In Aleph Alpha’s view, there are battles to be won for enterprise customers, not making better search engines for consumers. 

A competitive edge

The fact that Aleph Alpha isn’t building a mass-market, consumer product is part of the reason it doesn’t need the same level of capital as OpenAI. It’s estimated that ChatGPT’s huge popularity has led to running costs of around $100k a day.

The German startup has built a chatbot called Lumi on top of a large language model (LLM) called Luminous — much like ChatGPT on top of GPT-3. 

Microsoft will, of course, increasingly sell GPT-powered services to businesses, but Andrulis says that Aleph Alpha’s independence from big tech means it can offer a much more bespoke and streamlined service to clients.

“We are able to deploy in any environment,“ he argues. “It’s our independence and the fact that we allow an on-premises installation, that we allow an installation in any cloud environment. We are basically the only team that can give you that.”

And, while OpenAI is pretty transparent about gathering its users’ data, Aleph Alpha is “not logging any user data” according to Andrulis.

“It's a different mindset. We are not monetising community… we’re monetising the R&D,” he adds.

Different features

Aleph Alpha is targeting what Andrulis calls “critical enterprises” — organisations like law firms, healthcare providers and banks, which rely heavily on trustable, accurate information. So not exactly the kinds of customers who are going to be turning to ChatGPT — famous for getting everything from linear equations to programming questions wrong — for answers. 

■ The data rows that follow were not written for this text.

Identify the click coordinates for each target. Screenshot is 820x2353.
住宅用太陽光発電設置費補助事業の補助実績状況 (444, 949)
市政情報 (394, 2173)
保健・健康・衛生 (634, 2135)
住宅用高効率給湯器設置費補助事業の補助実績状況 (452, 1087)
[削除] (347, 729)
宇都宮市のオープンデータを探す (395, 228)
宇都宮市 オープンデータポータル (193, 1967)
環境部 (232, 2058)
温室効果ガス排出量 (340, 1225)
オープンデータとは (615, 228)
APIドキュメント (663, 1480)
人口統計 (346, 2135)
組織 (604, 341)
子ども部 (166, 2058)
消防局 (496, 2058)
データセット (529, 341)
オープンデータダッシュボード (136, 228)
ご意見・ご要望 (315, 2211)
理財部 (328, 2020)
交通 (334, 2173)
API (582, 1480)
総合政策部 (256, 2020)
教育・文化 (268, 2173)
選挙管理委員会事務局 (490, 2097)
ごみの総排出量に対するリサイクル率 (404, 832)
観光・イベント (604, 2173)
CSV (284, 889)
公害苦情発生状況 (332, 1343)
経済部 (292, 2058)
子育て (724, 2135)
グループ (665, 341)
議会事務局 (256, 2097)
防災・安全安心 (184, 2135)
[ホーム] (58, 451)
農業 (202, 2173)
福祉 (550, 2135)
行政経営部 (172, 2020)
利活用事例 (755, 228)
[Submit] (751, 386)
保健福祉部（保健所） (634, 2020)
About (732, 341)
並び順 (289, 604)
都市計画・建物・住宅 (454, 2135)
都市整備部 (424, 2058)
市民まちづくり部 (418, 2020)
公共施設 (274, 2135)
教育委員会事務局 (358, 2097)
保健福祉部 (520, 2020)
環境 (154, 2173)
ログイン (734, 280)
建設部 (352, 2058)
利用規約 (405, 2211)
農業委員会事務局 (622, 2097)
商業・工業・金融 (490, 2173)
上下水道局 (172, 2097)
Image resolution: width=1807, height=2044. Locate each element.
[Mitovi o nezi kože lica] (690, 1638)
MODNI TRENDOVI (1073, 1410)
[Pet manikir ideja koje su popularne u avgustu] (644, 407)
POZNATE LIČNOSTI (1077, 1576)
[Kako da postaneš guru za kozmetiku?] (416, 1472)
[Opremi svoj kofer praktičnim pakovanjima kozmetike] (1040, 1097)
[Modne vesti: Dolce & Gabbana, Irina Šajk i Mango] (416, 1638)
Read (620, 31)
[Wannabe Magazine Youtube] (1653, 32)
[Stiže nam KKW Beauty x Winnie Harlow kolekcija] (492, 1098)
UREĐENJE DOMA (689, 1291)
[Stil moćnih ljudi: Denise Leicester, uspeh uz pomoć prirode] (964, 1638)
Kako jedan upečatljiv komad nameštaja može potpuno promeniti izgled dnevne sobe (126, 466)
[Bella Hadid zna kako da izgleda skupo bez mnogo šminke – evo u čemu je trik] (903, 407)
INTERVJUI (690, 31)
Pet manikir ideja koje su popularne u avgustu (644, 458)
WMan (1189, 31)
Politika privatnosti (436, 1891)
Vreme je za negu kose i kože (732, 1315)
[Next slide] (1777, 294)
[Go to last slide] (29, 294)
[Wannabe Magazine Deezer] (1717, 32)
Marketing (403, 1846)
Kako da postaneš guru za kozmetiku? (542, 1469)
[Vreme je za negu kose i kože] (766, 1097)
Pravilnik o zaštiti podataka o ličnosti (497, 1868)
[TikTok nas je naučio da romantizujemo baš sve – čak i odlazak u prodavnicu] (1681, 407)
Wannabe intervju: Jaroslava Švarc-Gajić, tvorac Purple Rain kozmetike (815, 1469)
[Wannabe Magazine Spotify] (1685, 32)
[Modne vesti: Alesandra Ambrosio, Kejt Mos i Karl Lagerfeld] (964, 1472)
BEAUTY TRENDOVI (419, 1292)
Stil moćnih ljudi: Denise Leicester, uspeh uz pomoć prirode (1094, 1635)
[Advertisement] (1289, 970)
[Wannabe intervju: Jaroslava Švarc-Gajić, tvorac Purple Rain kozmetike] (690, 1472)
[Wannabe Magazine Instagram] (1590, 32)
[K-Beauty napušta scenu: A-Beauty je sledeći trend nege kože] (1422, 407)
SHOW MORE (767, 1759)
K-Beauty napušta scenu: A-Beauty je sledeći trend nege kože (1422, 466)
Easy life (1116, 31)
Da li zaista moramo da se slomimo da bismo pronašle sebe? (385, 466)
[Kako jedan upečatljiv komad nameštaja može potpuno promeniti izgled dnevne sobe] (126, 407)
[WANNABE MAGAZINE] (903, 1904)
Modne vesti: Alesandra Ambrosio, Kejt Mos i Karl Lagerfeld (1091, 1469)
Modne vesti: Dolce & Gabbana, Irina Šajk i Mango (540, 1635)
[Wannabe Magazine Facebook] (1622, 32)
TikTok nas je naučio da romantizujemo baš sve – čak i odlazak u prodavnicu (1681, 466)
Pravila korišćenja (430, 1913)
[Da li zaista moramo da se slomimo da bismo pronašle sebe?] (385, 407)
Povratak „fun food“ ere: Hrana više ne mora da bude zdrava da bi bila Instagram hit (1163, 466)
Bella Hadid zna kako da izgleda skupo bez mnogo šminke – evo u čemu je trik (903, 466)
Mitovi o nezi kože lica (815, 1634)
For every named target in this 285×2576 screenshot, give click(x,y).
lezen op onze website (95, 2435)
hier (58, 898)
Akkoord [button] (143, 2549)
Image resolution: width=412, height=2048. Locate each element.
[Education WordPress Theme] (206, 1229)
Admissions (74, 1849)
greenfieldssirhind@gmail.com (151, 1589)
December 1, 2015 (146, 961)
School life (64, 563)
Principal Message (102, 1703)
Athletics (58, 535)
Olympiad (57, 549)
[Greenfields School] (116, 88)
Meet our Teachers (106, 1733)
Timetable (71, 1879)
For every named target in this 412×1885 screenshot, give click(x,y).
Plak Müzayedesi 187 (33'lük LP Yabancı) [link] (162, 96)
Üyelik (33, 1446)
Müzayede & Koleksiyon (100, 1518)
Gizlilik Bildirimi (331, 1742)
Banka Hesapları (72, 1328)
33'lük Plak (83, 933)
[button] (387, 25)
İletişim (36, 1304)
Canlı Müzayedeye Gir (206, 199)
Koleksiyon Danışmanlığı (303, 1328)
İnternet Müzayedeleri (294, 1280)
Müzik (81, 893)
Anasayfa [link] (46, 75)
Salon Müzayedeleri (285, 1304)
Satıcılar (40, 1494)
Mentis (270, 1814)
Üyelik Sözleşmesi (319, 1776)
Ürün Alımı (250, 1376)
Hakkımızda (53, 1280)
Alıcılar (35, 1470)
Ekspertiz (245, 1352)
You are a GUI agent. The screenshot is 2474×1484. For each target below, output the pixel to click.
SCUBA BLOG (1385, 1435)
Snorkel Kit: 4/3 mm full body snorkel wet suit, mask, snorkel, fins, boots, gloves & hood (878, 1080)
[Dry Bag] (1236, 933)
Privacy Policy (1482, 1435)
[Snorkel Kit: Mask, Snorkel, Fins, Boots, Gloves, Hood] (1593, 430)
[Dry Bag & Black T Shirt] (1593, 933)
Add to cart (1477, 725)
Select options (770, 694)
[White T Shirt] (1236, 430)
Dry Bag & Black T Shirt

Aleph Alpha, on the other hand, provides sources and citations for where an answer has come from.

Aleph says it can’t talk openly about all of its clients yet, but does say it’s working with the German government, the City of Heidelberg, several German universities and that it is “live in a large bank”.

OpenAI has already teased that sourcing and citation will be doable in GPT-4, as part of the integration with Microsoft’s Bing search engine, but Aleph Alpha still believes that it can take advantage of its proximity to large European corporates.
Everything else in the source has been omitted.